Dataset records:

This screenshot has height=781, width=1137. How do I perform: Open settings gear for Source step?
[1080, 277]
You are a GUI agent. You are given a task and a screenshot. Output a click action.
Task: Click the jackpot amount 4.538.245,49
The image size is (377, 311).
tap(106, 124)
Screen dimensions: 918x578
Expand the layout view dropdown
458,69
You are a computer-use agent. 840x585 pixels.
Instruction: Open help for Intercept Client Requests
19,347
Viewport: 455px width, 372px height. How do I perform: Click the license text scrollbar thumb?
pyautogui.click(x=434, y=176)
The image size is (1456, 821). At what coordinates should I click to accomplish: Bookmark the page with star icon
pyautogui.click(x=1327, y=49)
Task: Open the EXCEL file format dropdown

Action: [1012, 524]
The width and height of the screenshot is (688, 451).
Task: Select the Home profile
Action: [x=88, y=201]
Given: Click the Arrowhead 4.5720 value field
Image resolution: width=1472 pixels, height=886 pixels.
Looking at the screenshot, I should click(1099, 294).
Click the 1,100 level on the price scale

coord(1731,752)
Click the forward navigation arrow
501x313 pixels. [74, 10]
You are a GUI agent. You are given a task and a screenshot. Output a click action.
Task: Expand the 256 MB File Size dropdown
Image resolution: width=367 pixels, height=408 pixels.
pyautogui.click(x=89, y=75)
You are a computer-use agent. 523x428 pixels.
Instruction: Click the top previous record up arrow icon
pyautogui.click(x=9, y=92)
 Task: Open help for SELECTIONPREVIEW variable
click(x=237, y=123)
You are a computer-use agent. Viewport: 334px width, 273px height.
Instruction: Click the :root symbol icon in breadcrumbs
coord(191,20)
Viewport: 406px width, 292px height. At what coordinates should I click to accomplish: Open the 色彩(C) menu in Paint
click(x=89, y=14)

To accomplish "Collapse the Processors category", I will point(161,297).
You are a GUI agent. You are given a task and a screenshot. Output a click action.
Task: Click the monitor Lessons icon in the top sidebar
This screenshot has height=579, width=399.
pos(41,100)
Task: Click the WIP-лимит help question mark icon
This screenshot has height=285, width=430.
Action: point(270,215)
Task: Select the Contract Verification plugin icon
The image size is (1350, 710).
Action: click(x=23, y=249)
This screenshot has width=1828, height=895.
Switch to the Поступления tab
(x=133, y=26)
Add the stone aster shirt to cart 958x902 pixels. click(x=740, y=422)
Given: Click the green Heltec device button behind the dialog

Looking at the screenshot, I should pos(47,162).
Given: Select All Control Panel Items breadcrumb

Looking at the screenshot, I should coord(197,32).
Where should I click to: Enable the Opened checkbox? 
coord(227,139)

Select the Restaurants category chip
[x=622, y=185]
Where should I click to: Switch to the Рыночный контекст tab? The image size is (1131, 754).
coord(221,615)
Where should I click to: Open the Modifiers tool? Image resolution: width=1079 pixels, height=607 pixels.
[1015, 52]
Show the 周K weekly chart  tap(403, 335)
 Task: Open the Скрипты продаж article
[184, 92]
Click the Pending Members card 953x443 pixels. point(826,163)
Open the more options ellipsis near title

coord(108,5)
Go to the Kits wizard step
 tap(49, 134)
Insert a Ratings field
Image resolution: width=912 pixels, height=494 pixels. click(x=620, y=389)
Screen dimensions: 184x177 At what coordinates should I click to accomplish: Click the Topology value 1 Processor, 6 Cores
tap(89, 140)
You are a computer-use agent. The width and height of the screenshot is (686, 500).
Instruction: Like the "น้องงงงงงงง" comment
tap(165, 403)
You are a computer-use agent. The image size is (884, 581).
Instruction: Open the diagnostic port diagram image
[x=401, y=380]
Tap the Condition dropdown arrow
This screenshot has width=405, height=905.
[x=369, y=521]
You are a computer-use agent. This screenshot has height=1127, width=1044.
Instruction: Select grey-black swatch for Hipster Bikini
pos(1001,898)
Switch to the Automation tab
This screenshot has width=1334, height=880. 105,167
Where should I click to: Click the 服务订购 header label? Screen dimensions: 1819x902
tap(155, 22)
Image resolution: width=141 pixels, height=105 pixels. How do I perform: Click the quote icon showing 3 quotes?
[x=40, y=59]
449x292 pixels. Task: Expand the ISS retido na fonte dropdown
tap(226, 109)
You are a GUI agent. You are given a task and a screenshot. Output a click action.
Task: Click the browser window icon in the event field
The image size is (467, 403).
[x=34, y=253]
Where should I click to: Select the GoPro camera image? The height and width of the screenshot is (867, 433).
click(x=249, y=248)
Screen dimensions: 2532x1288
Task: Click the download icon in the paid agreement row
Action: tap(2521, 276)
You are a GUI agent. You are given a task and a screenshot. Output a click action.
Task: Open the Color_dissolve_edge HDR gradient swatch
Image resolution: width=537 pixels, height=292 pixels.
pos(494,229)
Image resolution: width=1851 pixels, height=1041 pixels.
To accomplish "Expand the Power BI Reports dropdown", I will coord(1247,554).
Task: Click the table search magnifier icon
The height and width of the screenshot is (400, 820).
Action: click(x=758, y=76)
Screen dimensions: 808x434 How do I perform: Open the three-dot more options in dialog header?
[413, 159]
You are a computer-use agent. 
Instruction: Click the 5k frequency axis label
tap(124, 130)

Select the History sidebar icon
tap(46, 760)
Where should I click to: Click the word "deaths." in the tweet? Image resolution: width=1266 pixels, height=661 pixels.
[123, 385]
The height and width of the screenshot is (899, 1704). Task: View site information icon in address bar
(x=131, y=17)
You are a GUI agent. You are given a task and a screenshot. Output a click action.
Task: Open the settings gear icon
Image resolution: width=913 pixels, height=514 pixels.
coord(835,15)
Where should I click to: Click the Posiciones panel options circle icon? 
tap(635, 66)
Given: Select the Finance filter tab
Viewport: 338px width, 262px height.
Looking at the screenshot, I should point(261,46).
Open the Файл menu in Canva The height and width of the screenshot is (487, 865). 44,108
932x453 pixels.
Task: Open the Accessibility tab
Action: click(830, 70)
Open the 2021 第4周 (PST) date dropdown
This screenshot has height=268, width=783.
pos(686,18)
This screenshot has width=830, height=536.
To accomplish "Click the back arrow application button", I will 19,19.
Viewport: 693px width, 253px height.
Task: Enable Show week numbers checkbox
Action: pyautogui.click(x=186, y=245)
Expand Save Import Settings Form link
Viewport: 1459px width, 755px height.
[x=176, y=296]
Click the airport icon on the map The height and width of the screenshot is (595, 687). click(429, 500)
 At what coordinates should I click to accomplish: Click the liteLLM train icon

§ **WHAT TO WORK ON**
Render every line of the listing above as a Markdown table with the columns "Row" and "Line", numbering the rows in order and omitting blank lines.

§ **THE REPLY**
| Row | Line |
|---|---|
| 1 | This screenshot has height=781, width=1137. How do I perform: Open settings gear for Source step? |
| 2 | [1080, 277] |
| 3 | You are a GUI agent. You are given a task and a screenshot. Output a click action. |
| 4 | Task: Click the jackpot amount 4.538.245,49 |
| 5 | The image size is (377, 311). |
| 6 | tap(106, 124) |
| 7 | Screen dimensions: 918x578 |
| 8 | Expand the layout view dropdown |
| 9 | 458,69 |
| 10 | You are a computer-use agent. 840x585 pixels. |
| 11 | Instruction: Open help for Intercept Client Requests |
| 12 | 19,347 |
| 13 | Viewport: 455px width, 372px height. How do I perform: Click the license text scrollbar thumb? |
| 14 | pyautogui.click(x=434, y=176) |
| 15 | The image size is (1456, 821). At what coordinates should I click to accomplish: Bookmark the page with star icon |
| 16 | pyautogui.click(x=1327, y=49) |
| 17 | Task: Open the EXCEL file format dropdown |
| 18 | Action: [1012, 524] |
| 19 | The width and height of the screenshot is (688, 451). |
| 20 | Task: Select the Home profile |
| 21 | Action: [x=88, y=201] |
| 22 | Given: Click the Arrowhead 4.5720 value field |
| 23 | Image resolution: width=1472 pixels, height=886 pixels. |
| 24 | Looking at the screenshot, I should click(1099, 294). |
| 25 | Click the 1,100 level on the price scale |
| 26 | coord(1731,752) |
| 27 | Click the forward navigation arrow |
| 28 | 501x313 pixels. [74, 10] |
| 29 | You are a GUI agent. You are given a task and a screenshot. Output a click action. |
| 30 | Task: Expand the 256 MB File Size dropdown |
| 31 | Image resolution: width=367 pixels, height=408 pixels. |
| 32 | pyautogui.click(x=89, y=75) |
| 33 | You are a computer-use agent. 523x428 pixels. |
| 34 | Instruction: Click the top previous record up arrow icon |
| 35 | pyautogui.click(x=9, y=92) |
| 36 |  Task: Open help for SELECTIONPREVIEW variable |
| 37 | click(x=237, y=123) |
| 38 | You are a computer-use agent. Viewport: 334px width, 273px height. |
| 39 | Instruction: Click the :root symbol icon in breadcrumbs |
| 40 | coord(191,20) |
| 41 | Viewport: 406px width, 292px height. At what coordinates should I click to accomplish: Open the 色彩(C) menu in Paint |
| 42 | click(x=89, y=14) |
| 43 | To accomplish "Collapse the Processors category", I will point(161,297). |
| 44 | You are a GUI agent. You are given a task and a screenshot. Output a click action. |
| 45 | Task: Click the monitor Lessons icon in the top sidebar |
| 46 | This screenshot has height=579, width=399. |
| 47 | pos(41,100) |
| 48 | Task: Click the WIP-лимит help question mark icon |
| 49 | This screenshot has height=285, width=430. |
| 50 | Action: point(270,215) |
| 51 | Task: Select the Contract Verification plugin icon |
| 52 | The image size is (1350, 710). |
| 53 | Action: click(x=23, y=249) |
| 54 | This screenshot has width=1828, height=895. |
| 55 | Switch to the Поступления tab |
| 56 | (x=133, y=26) |
| 57 | Add the stone aster shirt to cart 958x902 pixels. click(x=740, y=422) |
| 58 | Given: Click the green Heltec device button behind the dialog |
| 59 | Looking at the screenshot, I should pos(47,162). |
| 60 | Given: Select All Control Panel Items breadcrumb |
| 61 | Looking at the screenshot, I should coord(197,32). |
| 62 | Where should I click to: Enable the Opened checkbox?  |
| 63 | coord(227,139) |
| 64 | Select the Restaurants category chip |
| 65 | [x=622, y=185] |
| 66 | Where should I click to: Switch to the Рыночный контекст tab? The image size is (1131, 754). |
| 67 | coord(221,615) |
| 68 | Where should I click to: Open the Modifiers tool? Image resolution: width=1079 pixels, height=607 pixels. |
| 69 | [1015, 52] |
| 70 | Show the 周K weekly chart  tap(403, 335) |
| 71 |  Task: Open the Скрипты продаж article |
| 72 | [184, 92] |
| 73 | Click the Pending Members card 953x443 pixels. point(826,163) |
| 74 | Open the more options ellipsis near title |
| 75 | coord(108,5) |
| 76 | Go to the Kits wizard step |
| 77 |  tap(49, 134) |
| 78 | Insert a Ratings field |
| 79 | Image resolution: width=912 pixels, height=494 pixels. click(x=620, y=389) |
| 80 | Screen dimensions: 184x177 At what coordinates should I click to accomplish: Click the Topology value 1 Processor, 6 Cores |
| 81 | tap(89, 140) |
| 82 | You are a computer-use agent. The width and height of the screenshot is (686, 500). |
| 83 | Instruction: Like the "น้องงงงงงงง" comment |
| 84 | tap(165, 403) |
| 85 | You are a computer-use agent. The image size is (884, 581). |
| 86 | Instruction: Open the diagnostic port diagram image |
| 87 | [x=401, y=380] |
| 88 | Tap the Condition dropdown arrow |
| 89 | This screenshot has width=405, height=905. |
| 90 | [x=369, y=521] |
| 91 | You are a computer-use agent. This screenshot has height=1127, width=1044. |
| 92 | Instruction: Select grey-black swatch for Hipster Bikini |
| 93 | pos(1001,898) |
| 94 | Switch to the Automation tab |
| 95 | This screenshot has width=1334, height=880. 105,167 |
| 96 | Where should I click to: Click the 服务订购 header label? Screen dimensions: 1819x902 |
| 97 | tap(155, 22) |
| 98 | Image resolution: width=141 pixels, height=105 pixels. How do I perform: Click the quote icon showing 3 quotes? |
| 99 | [x=40, y=59] |
| 100 | 449x292 pixels. Task: Expand the ISS retido na fonte dropdown |
| 101 | tap(226, 109) |
| 102 | You are a GUI agent. You are given a task and a screenshot. Output a click action. |
| 103 | Task: Click the browser window icon in the event field |
| 104 | The image size is (467, 403). |
| 105 | [x=34, y=253] |
| 106 | Where should I click to: Select the GoPro camera image? The height and width of the screenshot is (867, 433). |
| 107 | click(x=249, y=248) |
| 108 | Screen dimensions: 2532x1288 |
| 109 | Task: Click the download icon in the paid agreement row |
| 110 | Action: tap(2521, 276) |
| 111 | You are a GUI agent. You are given a task and a screenshot. Output a click action. |
| 112 | Task: Open the Color_dissolve_edge HDR gradient swatch |
| 113 | Image resolution: width=537 pixels, height=292 pixels. |
| 114 | pos(494,229) |
| 115 | Image resolution: width=1851 pixels, height=1041 pixels. |
| 116 | To accomplish "Expand the Power BI Reports dropdown", I will coord(1247,554). |
| 117 | Task: Click the table search magnifier icon |
| 118 | The height and width of the screenshot is (400, 820). |
| 119 | Action: click(x=758, y=76) |
| 120 | Screen dimensions: 808x434 How do I perform: Open the three-dot more options in dialog header? |
| 121 | [413, 159] |
| 122 | You are a computer-use agent.  |
| 123 | Instruction: Click the 5k frequency axis label |
| 124 | tap(124, 130) |
| 125 | Select the History sidebar icon |
| 126 | tap(46, 760) |
| 127 | Where should I click to: Click the word "deaths." in the tweet? Image resolution: width=1266 pixels, height=661 pixels. |
| 128 | [123, 385] |
| 129 | The height and width of the screenshot is (899, 1704). Task: View site information icon in address bar |
| 130 | (x=131, y=17) |
| 131 | You are a GUI agent. You are given a task and a screenshot. Output a click action. |
| 132 | Task: Open the settings gear icon |
| 133 | Image resolution: width=913 pixels, height=514 pixels. |
| 134 | coord(835,15) |
| 135 | Where should I click to: Click the Posiciones panel options circle icon?  |
| 136 | tap(635, 66) |
| 137 | Given: Select the Finance filter tab |
| 138 | Viewport: 338px width, 262px height. |
| 139 | Looking at the screenshot, I should point(261,46). |
| 140 | Open the Файл menu in Canva The height and width of the screenshot is (487, 865). 44,108 |
| 141 | 932x453 pixels. |
| 142 | Task: Open the Accessibility tab |
| 143 | Action: click(830, 70) |
| 144 | Open the 2021 第4周 (PST) date dropdown |
| 145 | This screenshot has height=268, width=783. |
| 146 | pos(686,18) |
| 147 | This screenshot has width=830, height=536. |
| 148 | To accomplish "Click the back arrow application button", I will 19,19. |
| 149 | Viewport: 693px width, 253px height. |
| 150 | Task: Enable Show week numbers checkbox |
| 151 | Action: pyautogui.click(x=186, y=245) |
| 152 | Expand Save Import Settings Form link |
| 153 | Viewport: 1459px width, 755px height. |
| 154 | [x=176, y=296] |
| 155 | Click the airport icon on the map The height and width of the screenshot is (595, 687). click(429, 500) |
| 156 |  At what coordinates should I click to accomplish: Click the liteLLM train icon |